In 1917, the Boni brothers sold their interest in the company and went on to other undertakings, including the founding of the Modern Library with Horace Liveright. In 1920, aware that they must be approaching a saturation point, Scherman and Sackheim decided to diversify and formed the advertising firm of Sackheim & Scherman. Their experiences at the Little Leather Library Corporation taught them that although they had tapped a profitable wellspring of customers by operating outside retail outlets, they could not be profitable unless buyers were "hooked" to return for continuing purchases. They took these lessons with them to their next enterprise, the Book-of-the-Month Club, which they founded in 1926.

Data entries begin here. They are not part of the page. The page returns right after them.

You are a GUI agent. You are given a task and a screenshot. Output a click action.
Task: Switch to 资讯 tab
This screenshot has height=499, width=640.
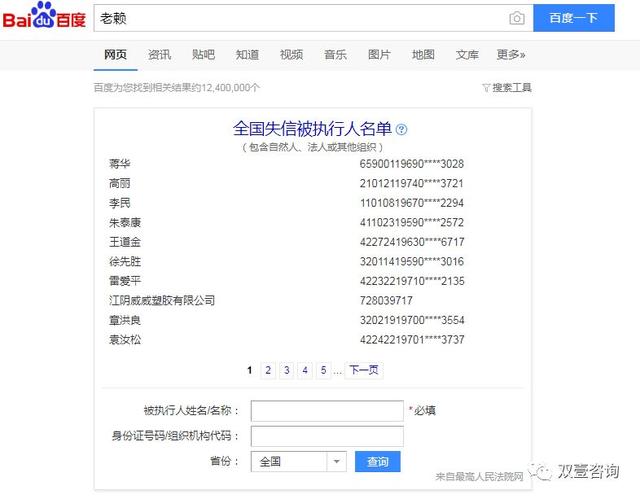[x=159, y=54]
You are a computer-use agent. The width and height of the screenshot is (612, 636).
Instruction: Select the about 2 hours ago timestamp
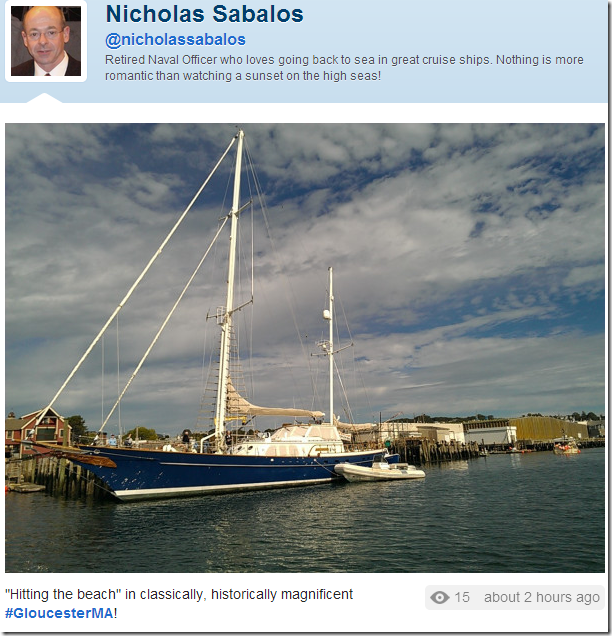click(541, 597)
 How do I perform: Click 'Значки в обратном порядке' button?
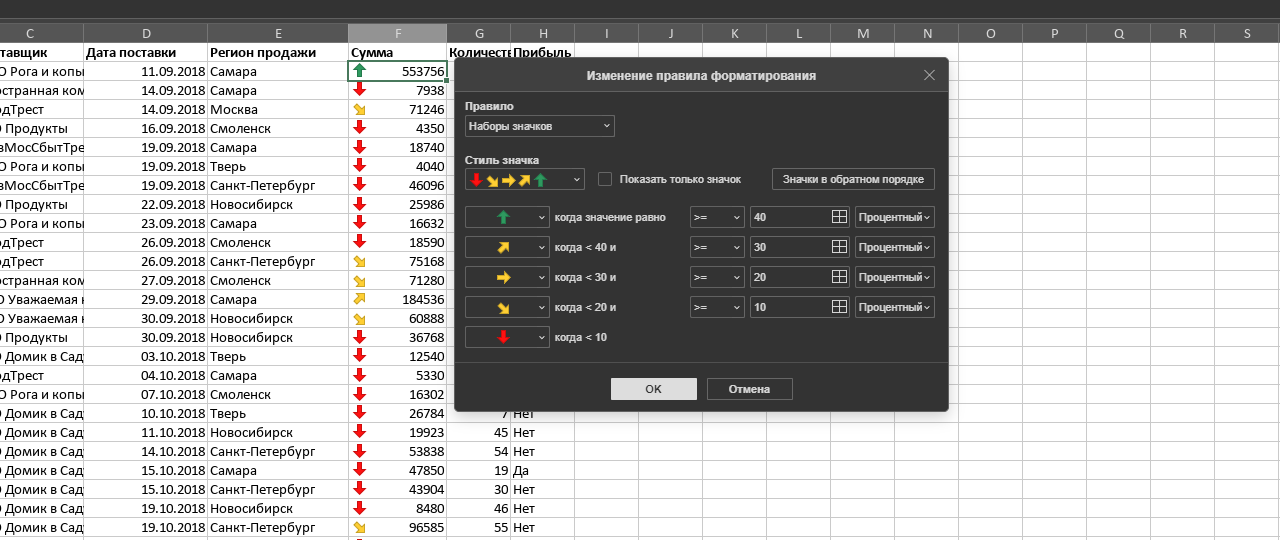pos(853,179)
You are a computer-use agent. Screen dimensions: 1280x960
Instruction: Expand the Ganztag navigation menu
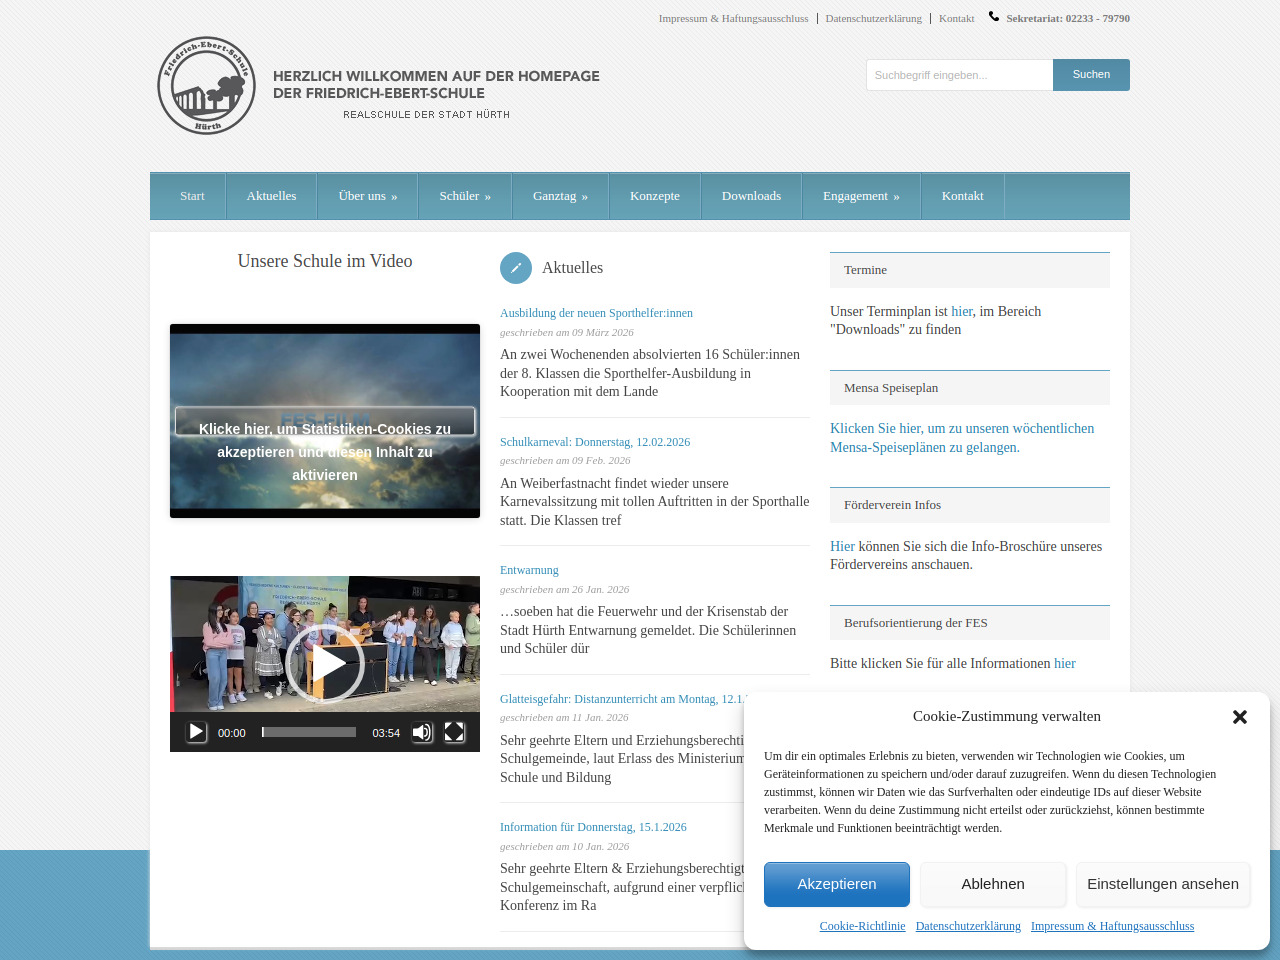(x=559, y=196)
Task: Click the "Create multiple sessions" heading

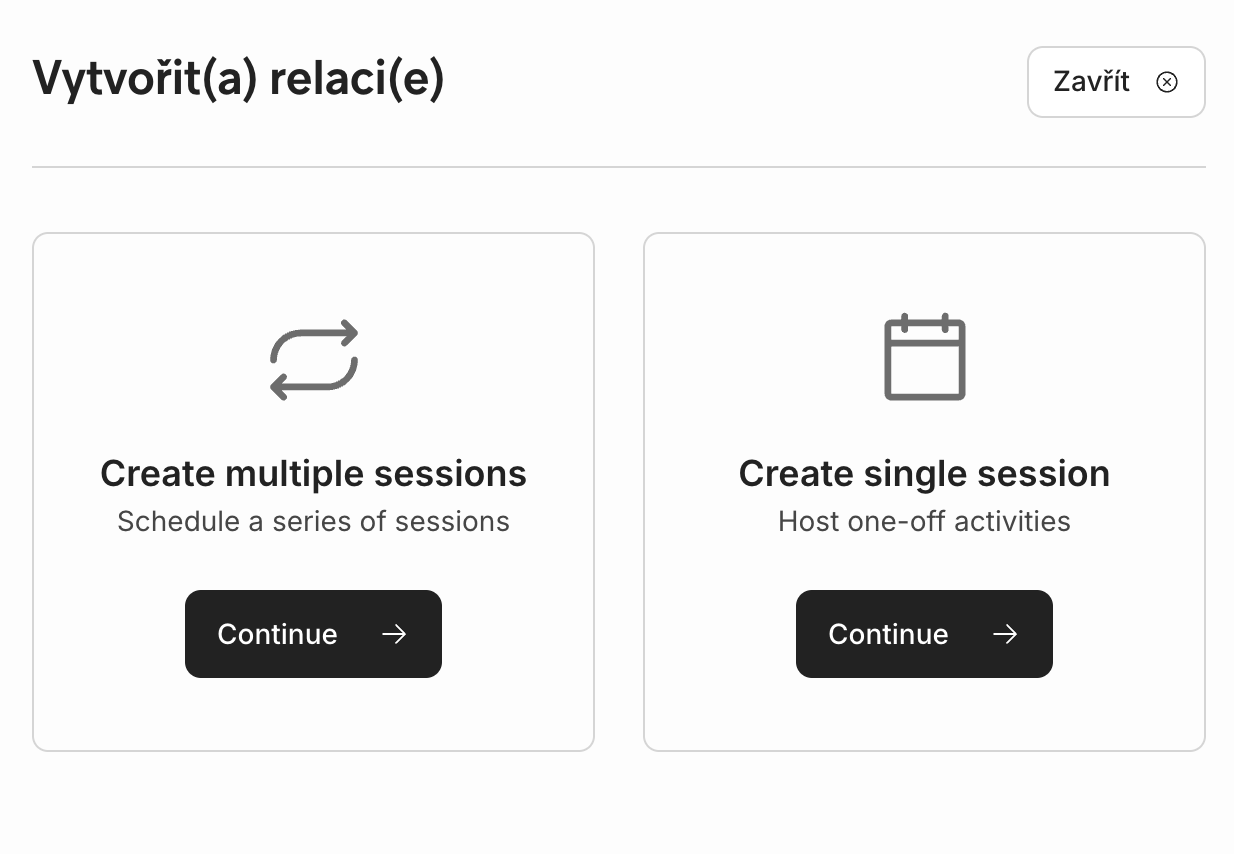Action: click(313, 473)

The company was eventually bought out by Robert K. Haas, who worked for the mail-order subsidiary of J. Walter Thompson. In 1922 he purchased a seventy-five-percent controlling interest in the Little Leather Library Corporation and renamed the company as published by the new Robert K. Haas, Inc. (Little Leather Library changed to Little Luxart Company, as embossed on the back cover of the new shiny red leatherette books.) But by 1925, the company was no longer publishing new volumes. The publishing house of Funk & Wagnalls contracted for 250,000 thirty-volume sets from Robert K. Haas, Inc, which they offered to send free to any subscriber who would promise to take The Literary Digest for a year.

== 21st Century Market Value ==

Although its heyday was brief, the company’s successful marketing strategies meant that the market was flooded with millions of copies of the volumes. It is easy to find copies on the market; many families have incomplete or full sets passed down through the generations. A boxed set of 30 volumes might sell from $50 to $100.